In case you have not heard, I was nominated to be Bishop of New Westminster in Vancouver, Canada. The election was a couple of weeks ago, and I have pleased to announce that I was not elected. Don't get me wrong. I would have gone if elected, and I would have given my all. And I would have really enjoyed working in that Diocese. But I struggled to see how they could elect someone who they had not met. The woman who did win looks like a really good choice.  To be honest I was briefly disappointed, but only briefly. It was a good decision for them and me.
I really enjoyed the process before the election, which for those in North America was very public. It was as public for me, only hardly anyone knew to look and so it wasn't as public, if that makes sense. It was far more time consuming that I had anticipated. It took a while to get together my CV, a personal statement to the diocese and a video answering some questions. All this went up on their website. And that then sparked a steady flow of questions which took time to answer. It was a busy month or so.
The election itself was also surprising. I think I was the only candidate not present. In our system candidates are not present and are told nothing of what happens. So I was surprised to learn it was anticipated I would be present, and if not then I needed to be available to be told the results. Because I had not anticipated this I was not available. Saturday Vancouver time is Sunday our time, and I was busy taking services. So that made for an interesting Sunday as each round of voting came through, after 8am, after 9.30 and then after the morning tea. 

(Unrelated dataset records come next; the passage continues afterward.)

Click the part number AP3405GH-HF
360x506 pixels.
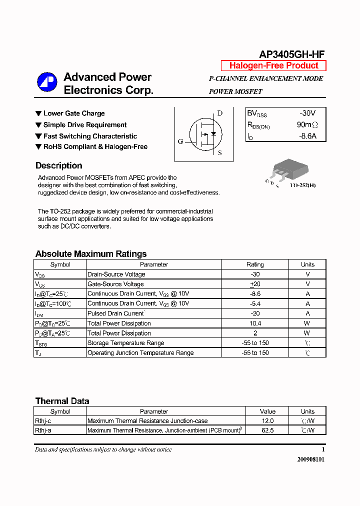292,55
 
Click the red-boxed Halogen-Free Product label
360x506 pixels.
274,66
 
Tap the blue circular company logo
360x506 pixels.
47,83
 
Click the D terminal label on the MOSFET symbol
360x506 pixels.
220,114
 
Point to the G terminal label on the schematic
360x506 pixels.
180,142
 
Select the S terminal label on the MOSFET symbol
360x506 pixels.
220,153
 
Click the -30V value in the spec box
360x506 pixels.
308,114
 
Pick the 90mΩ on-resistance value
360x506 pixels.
307,125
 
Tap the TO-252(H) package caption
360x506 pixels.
302,186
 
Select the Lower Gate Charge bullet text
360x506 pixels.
74,114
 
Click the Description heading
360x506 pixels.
58,166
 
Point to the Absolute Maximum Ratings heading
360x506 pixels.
91,254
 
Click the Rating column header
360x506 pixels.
255,264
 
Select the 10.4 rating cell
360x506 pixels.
255,324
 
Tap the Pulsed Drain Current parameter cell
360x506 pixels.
116,314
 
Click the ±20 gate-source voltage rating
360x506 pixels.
255,284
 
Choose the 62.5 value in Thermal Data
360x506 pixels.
268,430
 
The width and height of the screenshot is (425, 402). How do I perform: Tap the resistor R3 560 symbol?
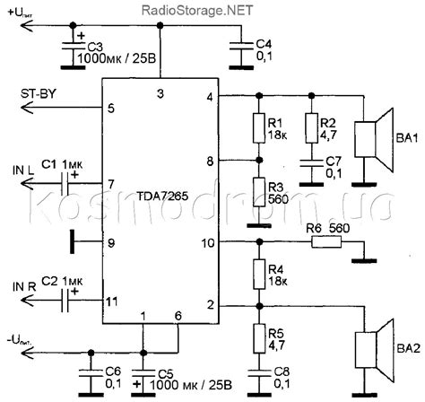pos(258,192)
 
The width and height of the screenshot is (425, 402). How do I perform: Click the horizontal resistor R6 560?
pos(315,243)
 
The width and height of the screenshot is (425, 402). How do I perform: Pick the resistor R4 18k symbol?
pos(258,274)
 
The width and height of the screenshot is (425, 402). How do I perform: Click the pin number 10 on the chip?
pos(209,243)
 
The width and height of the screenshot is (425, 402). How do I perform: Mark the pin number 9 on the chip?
pos(111,242)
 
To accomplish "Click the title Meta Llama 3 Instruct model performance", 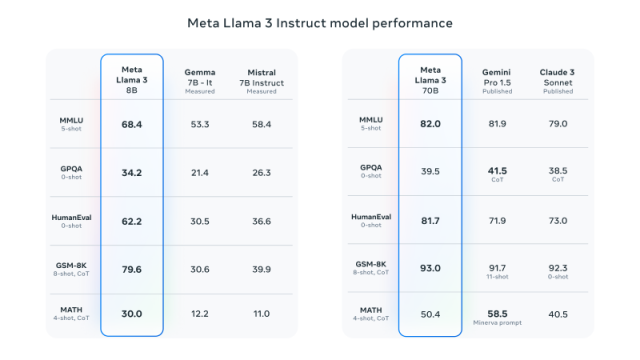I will tap(320, 22).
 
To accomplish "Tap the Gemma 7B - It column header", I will tap(199, 77).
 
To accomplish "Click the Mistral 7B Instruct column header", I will tap(261, 77).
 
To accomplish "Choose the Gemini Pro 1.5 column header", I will tap(497, 77).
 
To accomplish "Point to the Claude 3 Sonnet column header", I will tap(558, 77).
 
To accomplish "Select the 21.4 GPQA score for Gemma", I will tap(199, 172).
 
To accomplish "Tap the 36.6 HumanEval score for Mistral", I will tap(261, 220).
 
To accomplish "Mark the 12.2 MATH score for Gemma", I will tap(199, 314).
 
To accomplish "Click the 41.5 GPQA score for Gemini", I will tap(497, 170).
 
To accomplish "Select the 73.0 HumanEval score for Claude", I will tap(558, 220).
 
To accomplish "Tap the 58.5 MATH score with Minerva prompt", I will tap(497, 313).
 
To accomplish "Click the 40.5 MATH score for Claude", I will tap(558, 314).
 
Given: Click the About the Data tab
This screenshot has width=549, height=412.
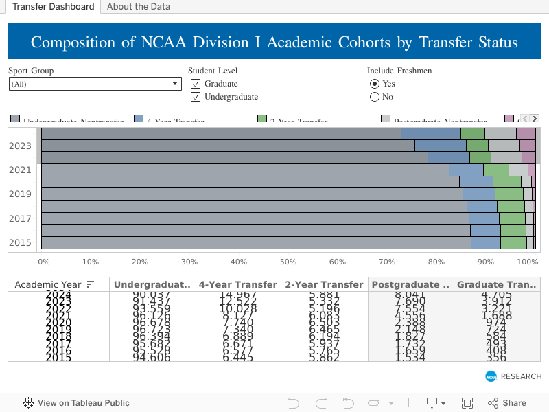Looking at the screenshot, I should point(139,7).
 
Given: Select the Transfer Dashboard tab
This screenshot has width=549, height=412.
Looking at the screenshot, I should point(53,7).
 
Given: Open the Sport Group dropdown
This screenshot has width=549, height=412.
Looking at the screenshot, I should point(95,84).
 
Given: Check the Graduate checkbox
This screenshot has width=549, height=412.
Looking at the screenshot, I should point(196,84).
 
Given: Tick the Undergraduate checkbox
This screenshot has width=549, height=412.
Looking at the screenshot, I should point(196,97).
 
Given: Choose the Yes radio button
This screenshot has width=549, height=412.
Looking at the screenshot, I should point(375,84).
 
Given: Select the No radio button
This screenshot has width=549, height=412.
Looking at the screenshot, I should point(375,97).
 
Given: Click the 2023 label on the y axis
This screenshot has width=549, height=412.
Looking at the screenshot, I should point(20,146).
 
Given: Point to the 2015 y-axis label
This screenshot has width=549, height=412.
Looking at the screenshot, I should point(20,242).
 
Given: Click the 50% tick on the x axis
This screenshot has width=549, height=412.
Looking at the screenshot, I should point(288,262).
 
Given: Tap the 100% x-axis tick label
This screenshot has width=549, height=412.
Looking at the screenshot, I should point(527,262).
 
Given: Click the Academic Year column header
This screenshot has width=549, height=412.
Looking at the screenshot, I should point(48,284).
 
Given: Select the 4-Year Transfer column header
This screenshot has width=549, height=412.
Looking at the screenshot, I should point(237,284).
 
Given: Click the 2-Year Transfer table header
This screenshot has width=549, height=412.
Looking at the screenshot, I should point(324,284).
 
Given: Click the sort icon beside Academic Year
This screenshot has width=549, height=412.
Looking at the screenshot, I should point(90,284).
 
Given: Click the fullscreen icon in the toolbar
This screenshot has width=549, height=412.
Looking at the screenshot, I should point(467,403).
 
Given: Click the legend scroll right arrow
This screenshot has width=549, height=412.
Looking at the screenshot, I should point(535,119).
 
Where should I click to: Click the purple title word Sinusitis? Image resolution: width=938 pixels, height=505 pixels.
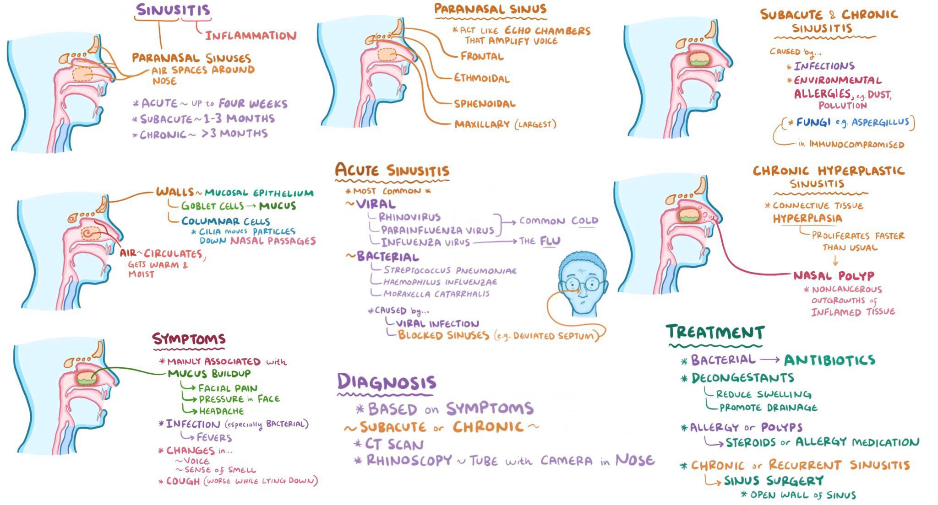click(x=173, y=10)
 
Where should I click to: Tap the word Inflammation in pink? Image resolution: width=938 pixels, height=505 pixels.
click(x=251, y=36)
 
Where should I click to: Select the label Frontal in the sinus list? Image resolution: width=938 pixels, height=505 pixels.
click(x=482, y=56)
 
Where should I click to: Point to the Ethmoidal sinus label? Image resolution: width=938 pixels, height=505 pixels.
click(x=482, y=78)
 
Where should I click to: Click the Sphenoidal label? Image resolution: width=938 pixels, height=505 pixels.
click(x=485, y=104)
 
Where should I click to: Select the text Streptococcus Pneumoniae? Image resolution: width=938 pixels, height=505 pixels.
click(x=450, y=270)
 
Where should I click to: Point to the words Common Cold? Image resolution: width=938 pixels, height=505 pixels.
click(x=559, y=221)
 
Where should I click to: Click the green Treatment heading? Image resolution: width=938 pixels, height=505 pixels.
click(x=715, y=332)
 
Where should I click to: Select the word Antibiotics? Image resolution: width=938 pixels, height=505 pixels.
click(x=829, y=360)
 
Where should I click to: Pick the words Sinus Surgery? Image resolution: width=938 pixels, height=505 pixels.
click(x=774, y=481)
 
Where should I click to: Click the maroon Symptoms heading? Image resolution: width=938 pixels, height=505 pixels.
click(x=189, y=339)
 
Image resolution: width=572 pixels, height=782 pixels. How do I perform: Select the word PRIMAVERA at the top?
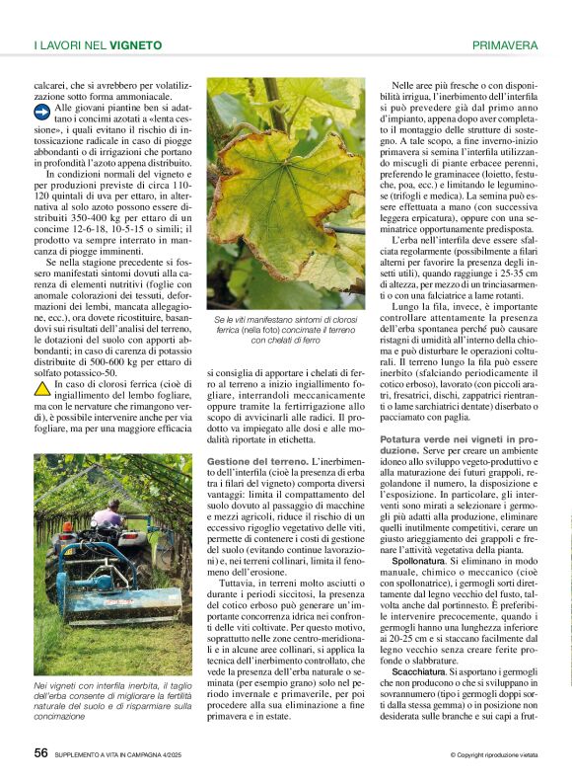pyautogui.click(x=505, y=44)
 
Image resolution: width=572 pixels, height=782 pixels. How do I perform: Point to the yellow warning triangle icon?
pyautogui.click(x=41, y=386)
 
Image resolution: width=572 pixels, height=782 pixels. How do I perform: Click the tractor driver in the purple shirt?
pyautogui.click(x=110, y=514)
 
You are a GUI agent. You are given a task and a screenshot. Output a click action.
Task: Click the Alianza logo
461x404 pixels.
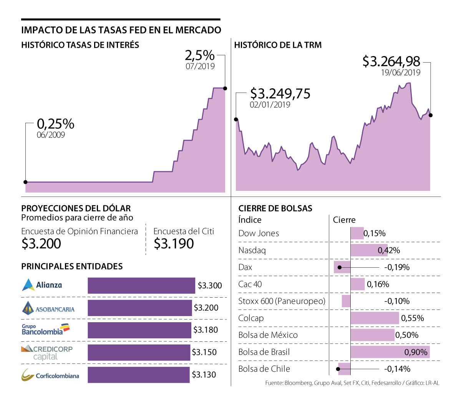42,285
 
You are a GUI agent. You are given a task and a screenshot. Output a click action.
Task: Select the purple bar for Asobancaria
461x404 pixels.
139,308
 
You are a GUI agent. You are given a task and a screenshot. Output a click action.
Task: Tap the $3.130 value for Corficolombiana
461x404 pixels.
204,374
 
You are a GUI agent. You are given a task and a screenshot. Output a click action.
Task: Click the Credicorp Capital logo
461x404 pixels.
47,353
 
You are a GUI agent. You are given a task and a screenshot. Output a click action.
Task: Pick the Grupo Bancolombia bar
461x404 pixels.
139,330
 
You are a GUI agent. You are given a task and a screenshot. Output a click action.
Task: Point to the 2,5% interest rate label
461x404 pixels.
199,55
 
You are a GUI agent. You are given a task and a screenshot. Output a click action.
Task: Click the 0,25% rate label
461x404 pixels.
56,124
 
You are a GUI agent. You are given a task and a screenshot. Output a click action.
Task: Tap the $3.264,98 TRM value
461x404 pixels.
391,61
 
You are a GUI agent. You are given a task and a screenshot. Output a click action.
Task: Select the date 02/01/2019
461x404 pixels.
270,104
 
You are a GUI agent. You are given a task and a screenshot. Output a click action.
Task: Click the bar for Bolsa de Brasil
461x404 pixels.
390,352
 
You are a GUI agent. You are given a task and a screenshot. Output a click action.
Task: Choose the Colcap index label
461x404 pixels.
251,318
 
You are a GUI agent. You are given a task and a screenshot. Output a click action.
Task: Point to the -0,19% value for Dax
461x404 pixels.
396,267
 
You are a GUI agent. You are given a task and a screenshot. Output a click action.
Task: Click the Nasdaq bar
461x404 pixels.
368,250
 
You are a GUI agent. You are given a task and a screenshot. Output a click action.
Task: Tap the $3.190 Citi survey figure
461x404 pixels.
174,243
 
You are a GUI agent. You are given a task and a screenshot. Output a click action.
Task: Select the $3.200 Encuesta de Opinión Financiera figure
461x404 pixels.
41,243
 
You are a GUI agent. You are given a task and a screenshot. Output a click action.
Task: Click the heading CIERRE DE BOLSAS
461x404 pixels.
275,208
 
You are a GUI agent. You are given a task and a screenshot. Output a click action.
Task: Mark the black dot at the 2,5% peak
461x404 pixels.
225,88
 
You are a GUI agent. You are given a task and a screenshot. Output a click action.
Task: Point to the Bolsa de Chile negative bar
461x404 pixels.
344,369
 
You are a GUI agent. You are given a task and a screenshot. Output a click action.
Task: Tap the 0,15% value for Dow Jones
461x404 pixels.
375,233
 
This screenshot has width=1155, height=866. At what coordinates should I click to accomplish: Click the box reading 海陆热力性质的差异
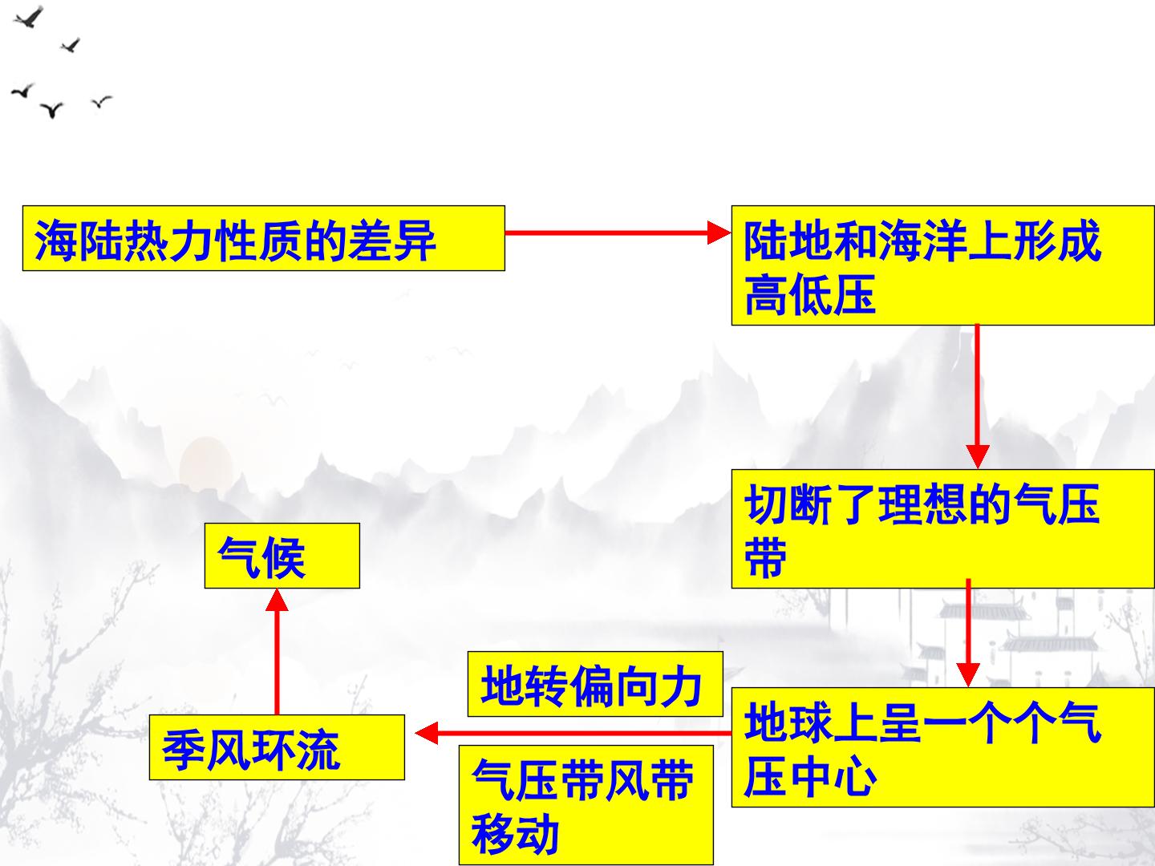tap(264, 238)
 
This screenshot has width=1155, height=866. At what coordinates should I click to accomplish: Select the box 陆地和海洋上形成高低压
tap(943, 265)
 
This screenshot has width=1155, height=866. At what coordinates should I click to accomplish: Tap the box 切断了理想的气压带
tap(943, 528)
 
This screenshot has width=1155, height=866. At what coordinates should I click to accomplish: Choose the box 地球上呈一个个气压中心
tap(943, 747)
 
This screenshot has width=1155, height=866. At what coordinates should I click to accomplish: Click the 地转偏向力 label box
tap(595, 684)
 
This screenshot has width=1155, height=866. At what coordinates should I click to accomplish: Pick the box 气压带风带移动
tap(586, 805)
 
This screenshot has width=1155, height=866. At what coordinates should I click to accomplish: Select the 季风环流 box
tap(277, 747)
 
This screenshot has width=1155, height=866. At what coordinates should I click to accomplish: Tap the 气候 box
tap(282, 556)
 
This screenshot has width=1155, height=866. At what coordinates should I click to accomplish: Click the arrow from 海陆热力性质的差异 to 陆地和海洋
tap(618, 233)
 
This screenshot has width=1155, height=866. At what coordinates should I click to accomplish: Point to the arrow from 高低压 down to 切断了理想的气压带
tap(977, 396)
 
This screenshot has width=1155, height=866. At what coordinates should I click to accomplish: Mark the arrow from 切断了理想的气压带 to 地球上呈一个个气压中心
tap(967, 633)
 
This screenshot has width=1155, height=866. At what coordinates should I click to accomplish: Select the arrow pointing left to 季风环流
tap(573, 733)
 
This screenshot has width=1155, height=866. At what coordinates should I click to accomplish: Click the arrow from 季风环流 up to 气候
tap(277, 651)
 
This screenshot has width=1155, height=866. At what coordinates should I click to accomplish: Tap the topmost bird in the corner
tap(28, 18)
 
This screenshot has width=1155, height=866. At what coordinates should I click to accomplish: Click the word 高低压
tap(810, 294)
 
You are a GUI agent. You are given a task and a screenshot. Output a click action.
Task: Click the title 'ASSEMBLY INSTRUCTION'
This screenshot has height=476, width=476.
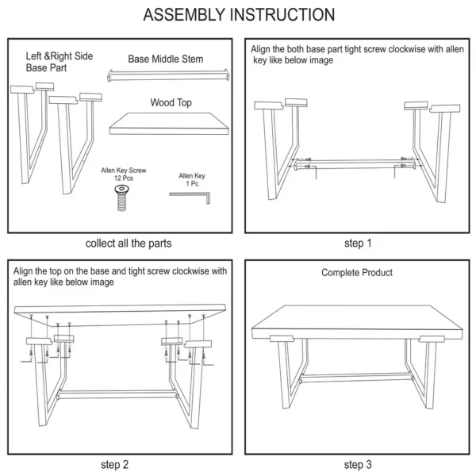pos(239,14)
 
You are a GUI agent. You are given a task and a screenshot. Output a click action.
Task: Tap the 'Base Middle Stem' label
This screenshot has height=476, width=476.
pos(166,59)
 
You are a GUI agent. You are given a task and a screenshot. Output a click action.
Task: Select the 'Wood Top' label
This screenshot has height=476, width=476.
pos(171,102)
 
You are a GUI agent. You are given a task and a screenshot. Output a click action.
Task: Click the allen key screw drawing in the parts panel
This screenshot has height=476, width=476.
pos(121,198)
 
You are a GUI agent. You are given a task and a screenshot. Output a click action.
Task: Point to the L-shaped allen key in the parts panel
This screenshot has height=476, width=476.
pos(190,198)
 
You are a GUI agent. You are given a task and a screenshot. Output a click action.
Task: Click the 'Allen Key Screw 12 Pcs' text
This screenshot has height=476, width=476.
pos(124,174)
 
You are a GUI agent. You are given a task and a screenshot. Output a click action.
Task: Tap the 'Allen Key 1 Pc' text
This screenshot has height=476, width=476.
pos(192,179)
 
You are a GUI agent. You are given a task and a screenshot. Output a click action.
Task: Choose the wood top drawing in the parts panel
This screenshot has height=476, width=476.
pos(169,124)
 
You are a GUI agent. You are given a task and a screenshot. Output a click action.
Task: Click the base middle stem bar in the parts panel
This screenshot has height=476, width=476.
pos(168,75)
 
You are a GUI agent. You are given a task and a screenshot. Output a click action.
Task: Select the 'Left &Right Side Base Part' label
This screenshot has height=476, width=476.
pos(60,62)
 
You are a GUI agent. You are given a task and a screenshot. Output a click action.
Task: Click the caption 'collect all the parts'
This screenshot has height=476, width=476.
pos(129,244)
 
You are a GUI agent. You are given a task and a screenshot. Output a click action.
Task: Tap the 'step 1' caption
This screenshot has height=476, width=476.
pos(358,243)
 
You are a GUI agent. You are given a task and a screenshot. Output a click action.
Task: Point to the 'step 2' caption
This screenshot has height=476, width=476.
pos(115,464)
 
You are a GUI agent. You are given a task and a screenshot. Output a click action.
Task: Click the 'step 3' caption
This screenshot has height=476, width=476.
pos(358,464)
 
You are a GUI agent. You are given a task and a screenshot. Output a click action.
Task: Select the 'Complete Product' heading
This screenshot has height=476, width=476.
pos(357,272)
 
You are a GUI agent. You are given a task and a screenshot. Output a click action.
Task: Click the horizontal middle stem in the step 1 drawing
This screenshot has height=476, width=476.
pos(355,163)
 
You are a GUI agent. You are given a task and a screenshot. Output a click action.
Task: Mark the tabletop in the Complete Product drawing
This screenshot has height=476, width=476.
pos(357,322)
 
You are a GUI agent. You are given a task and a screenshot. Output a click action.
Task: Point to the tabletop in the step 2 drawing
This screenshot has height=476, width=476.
pos(120,315)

It was deeply humbling to be nominated. I have not really considered myself as a bishop. I am sure I could do a reasonable job, but it Is not something I aspire to. It took Douglas some time to convince me. If it had not been Douglas asking I probably would have said no. But I deeply respect his opinion, and was honoured he wanted my name to be included. It was also interesting having an opportunity to think about what my thoughts around episcopacy are form the other side. WE are about to engage in a process to elect our own new bishop. We will be asked for our thoughts on what we expect from this person. It will be the third time we have done this in 11 years, so I am really not very excited. But to think about that from the point of view of someone being nominated was really different. To think about how I would answer the emails sent to me was a challenge, but again, I enjoyed it. It was interesting to note how often I wondered if my response would win or loose me votes. I was trying really hard to not think that way, to just be honest and say what I thought. And yet it happened. Mostly it was fun.
On the Monday after  I mostly felt relief that the good people of New Westminster had chosen well, and of joy that I get to stay here. Being part of the process helped me appreciate to a greater depth how much I enjoy being in the parish I serve in. I do not feel like I am even close to being finished here. I am still trying to work out what I am doing and how to do it. We have begun a relationship and I am not close to wanting to end that yet. So relief and joy were my overwhelming feelings. It was also humbling to have as many people say they did not want me to move as did. It is nice to be appreciated. Not every vicar would have experienced that. 
So thank you New Westminster for taking me seriously, and thank you Gate Pa for making me feel like this is home.